__What is being asked__
Reproduce the following data exactly as given, line for line.
***
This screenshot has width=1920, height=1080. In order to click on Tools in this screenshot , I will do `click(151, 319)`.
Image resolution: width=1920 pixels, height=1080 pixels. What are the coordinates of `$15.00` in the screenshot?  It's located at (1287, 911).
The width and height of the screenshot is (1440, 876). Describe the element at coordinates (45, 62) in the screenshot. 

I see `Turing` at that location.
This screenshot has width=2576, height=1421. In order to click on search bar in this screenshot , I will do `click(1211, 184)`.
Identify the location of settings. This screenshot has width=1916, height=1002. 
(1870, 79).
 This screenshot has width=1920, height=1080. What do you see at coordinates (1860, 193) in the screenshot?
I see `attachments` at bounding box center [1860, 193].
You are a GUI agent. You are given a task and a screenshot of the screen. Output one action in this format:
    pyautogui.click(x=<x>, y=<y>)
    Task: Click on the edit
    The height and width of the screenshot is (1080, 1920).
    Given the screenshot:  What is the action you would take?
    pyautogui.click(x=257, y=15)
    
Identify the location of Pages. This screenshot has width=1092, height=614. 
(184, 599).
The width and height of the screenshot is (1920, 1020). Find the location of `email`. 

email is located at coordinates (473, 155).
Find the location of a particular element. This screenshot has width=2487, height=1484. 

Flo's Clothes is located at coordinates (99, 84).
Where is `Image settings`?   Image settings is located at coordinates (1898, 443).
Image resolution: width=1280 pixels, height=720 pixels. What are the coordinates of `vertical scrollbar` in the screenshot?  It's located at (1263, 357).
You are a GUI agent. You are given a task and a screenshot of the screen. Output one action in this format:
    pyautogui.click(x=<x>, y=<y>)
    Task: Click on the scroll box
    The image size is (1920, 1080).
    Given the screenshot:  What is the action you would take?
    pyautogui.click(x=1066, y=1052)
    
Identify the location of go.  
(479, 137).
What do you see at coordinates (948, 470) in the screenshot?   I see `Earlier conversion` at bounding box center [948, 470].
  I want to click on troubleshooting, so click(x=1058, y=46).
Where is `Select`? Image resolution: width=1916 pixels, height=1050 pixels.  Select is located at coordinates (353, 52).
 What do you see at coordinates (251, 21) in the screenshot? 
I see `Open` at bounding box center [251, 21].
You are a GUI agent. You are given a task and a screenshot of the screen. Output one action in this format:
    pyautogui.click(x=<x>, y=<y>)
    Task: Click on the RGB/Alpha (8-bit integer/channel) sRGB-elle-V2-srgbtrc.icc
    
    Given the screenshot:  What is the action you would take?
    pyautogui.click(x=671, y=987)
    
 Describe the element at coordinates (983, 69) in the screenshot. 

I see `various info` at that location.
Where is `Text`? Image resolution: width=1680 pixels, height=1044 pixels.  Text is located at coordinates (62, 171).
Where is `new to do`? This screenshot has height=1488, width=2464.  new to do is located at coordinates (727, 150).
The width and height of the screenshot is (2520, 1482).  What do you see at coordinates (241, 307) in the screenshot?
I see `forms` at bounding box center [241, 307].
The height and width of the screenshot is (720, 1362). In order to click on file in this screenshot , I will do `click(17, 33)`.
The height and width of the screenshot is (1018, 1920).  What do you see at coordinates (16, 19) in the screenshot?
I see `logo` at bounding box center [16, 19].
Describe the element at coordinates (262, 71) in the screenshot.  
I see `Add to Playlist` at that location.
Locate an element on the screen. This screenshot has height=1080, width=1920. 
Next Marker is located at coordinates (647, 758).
***
__The output__
This screenshot has width=1920, height=1080. In order to click on Tools in this screenshot , I will do `click(151, 319)`.
Image resolution: width=1920 pixels, height=1080 pixels. What are the coordinates of `$15.00` in the screenshot?  It's located at (1287, 911).
The width and height of the screenshot is (1440, 876). Describe the element at coordinates (45, 62) in the screenshot. 

I see `Turing` at that location.
This screenshot has width=2576, height=1421. In order to click on search bar in this screenshot , I will do `click(1211, 184)`.
Identify the location of settings. This screenshot has width=1916, height=1002. 
(1870, 79).
 This screenshot has width=1920, height=1080. What do you see at coordinates (1860, 193) in the screenshot?
I see `attachments` at bounding box center [1860, 193].
You are a GUI agent. You are given a task and a screenshot of the screen. Output one action in this format:
    pyautogui.click(x=<x>, y=<y>)
    Task: Click on the edit
    The height and width of the screenshot is (1080, 1920).
    Given the screenshot:  What is the action you would take?
    pyautogui.click(x=257, y=15)
    
Identify the location of Pages. This screenshot has width=1092, height=614. 
(184, 599).
The width and height of the screenshot is (1920, 1020). Find the location of `email`. 

email is located at coordinates (473, 155).
Find the location of a particular element. This screenshot has width=2487, height=1484. 

Flo's Clothes is located at coordinates (99, 84).
Where is `Image settings`?   Image settings is located at coordinates (1898, 443).
Image resolution: width=1280 pixels, height=720 pixels. What are the coordinates of `vertical scrollbar` in the screenshot?  It's located at (1263, 357).
You are a GUI agent. You are given a task and a screenshot of the screen. Output one action in this format:
    pyautogui.click(x=<x>, y=<y>)
    Task: Click on the scroll box
    The image size is (1920, 1080).
    Given the screenshot:  What is the action you would take?
    pyautogui.click(x=1066, y=1052)
    
Identify the location of go.  
(479, 137).
What do you see at coordinates (948, 470) in the screenshot?   I see `Earlier conversion` at bounding box center [948, 470].
  I want to click on troubleshooting, so click(x=1058, y=46).
Where is `Select`? Image resolution: width=1916 pixels, height=1050 pixels.  Select is located at coordinates (353, 52).
 What do you see at coordinates (251, 21) in the screenshot? 
I see `Open` at bounding box center [251, 21].
You are a GUI agent. You are given a task and a screenshot of the screen. Output one action in this format:
    pyautogui.click(x=<x>, y=<y>)
    Task: Click on the RGB/Alpha (8-bit integer/channel) sRGB-elle-V2-srgbtrc.icc
    
    Given the screenshot:  What is the action you would take?
    pyautogui.click(x=671, y=987)
    
 Describe the element at coordinates (983, 69) in the screenshot. 

I see `various info` at that location.
Where is `Text`? Image resolution: width=1680 pixels, height=1044 pixels.  Text is located at coordinates (62, 171).
Where is `new to do`? This screenshot has height=1488, width=2464.  new to do is located at coordinates (727, 150).
The width and height of the screenshot is (2520, 1482).  What do you see at coordinates (241, 307) in the screenshot?
I see `forms` at bounding box center [241, 307].
The height and width of the screenshot is (720, 1362). In order to click on file in this screenshot , I will do `click(17, 33)`.
The height and width of the screenshot is (1018, 1920).  What do you see at coordinates (16, 19) in the screenshot?
I see `logo` at bounding box center [16, 19].
Describe the element at coordinates (262, 71) in the screenshot.  
I see `Add to Playlist` at that location.
Locate an element on the screen. This screenshot has height=1080, width=1920. 
Next Marker is located at coordinates (647, 758).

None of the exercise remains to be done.